The “Other” Buffett Rule
At long last, the “Buffett Rule” is finally ready to be introduced.
Oh, but wait — it’s a Republican version.
Senator John Thune and Congressman Steve Scalise are introduced their own version of the “Buffett Rule” in the chambers, replacing President Barack Obama’s tentative proposal to tax capital gains and investment income at a higher rate to ensure millionaires pay as large of a portion of their annual income in taxes as the middle class does. In the Thune/Scalise version of the “Buffett Rule,” the IRS would add an extra box to the yearly tax form. If you feel you don’t pay enough in taxes, you can check the box to pay more.
Thune justified his proposal, saying, “If individuals like Warren Buffett or President Obama are inclined to donate their own personal money toward paying down the federal government’s debt, they ought to have that right to do so voluntarily.”
According to Congressional Republicans, Obama’s “Buffett Rule” is unnecessary overkill.
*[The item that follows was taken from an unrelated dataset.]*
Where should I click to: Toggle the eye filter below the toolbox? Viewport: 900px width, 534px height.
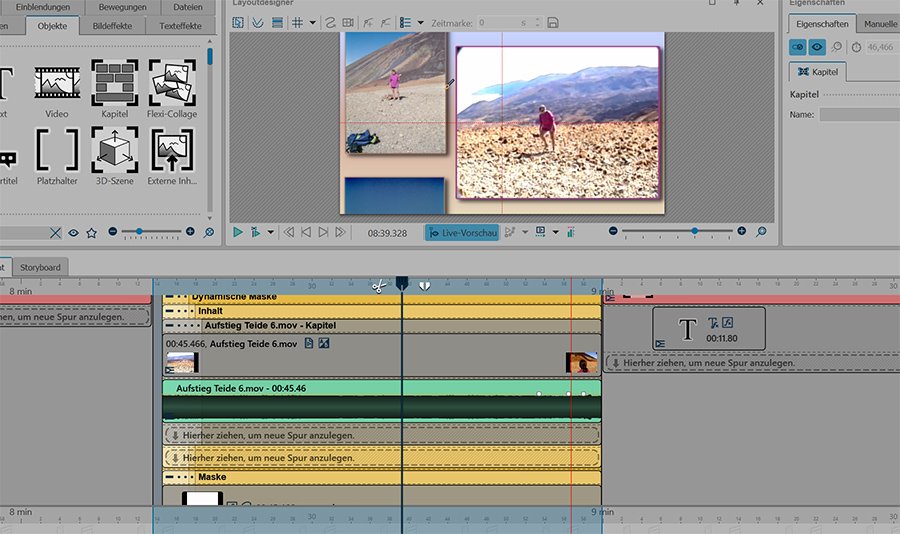tap(73, 232)
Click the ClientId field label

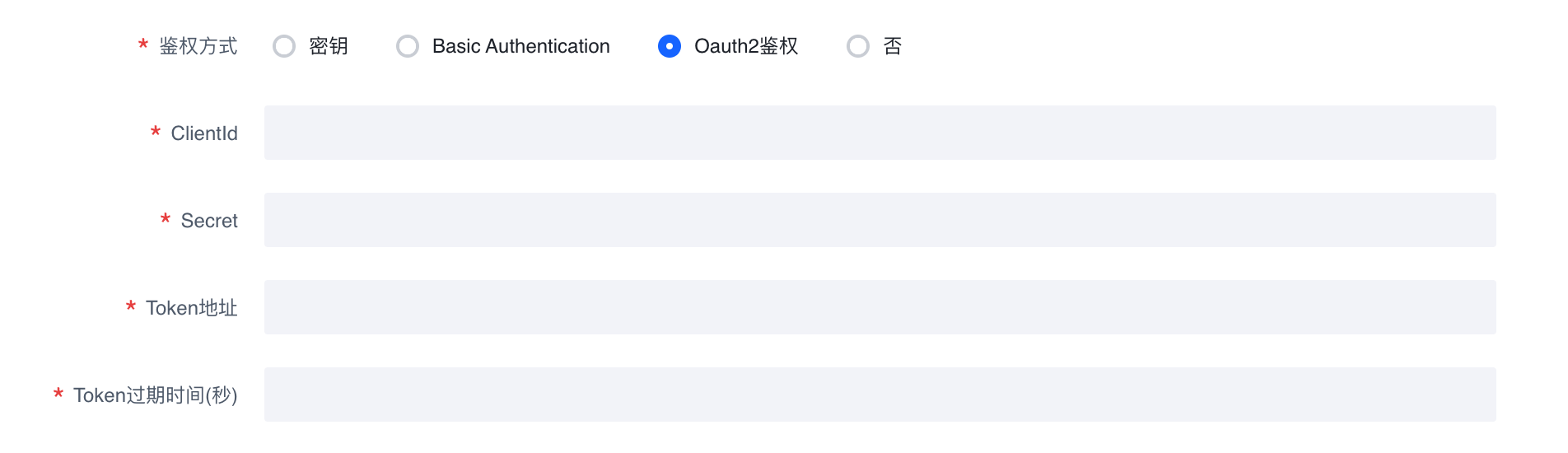pyautogui.click(x=204, y=133)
But the Congressional Research Service says that might not be the case. Based on their research, about one in four millionaires actually do pay less in taxes proportionally than the middle class does. As Politico reports, “Investment income that is taxed at a preferred rate and the reduced impact of payroll taxes on higher incomes means that 94,500 millionaires pay federal taxes at an effective lower rate than 10.4 million “moderate-income taxpayers” earning less than $100,000 a year. That means about one in four millionaires pay lower federal income tax rates than 10 percent of middle-class households.”
Wonder how many of them would voluntarily check the box?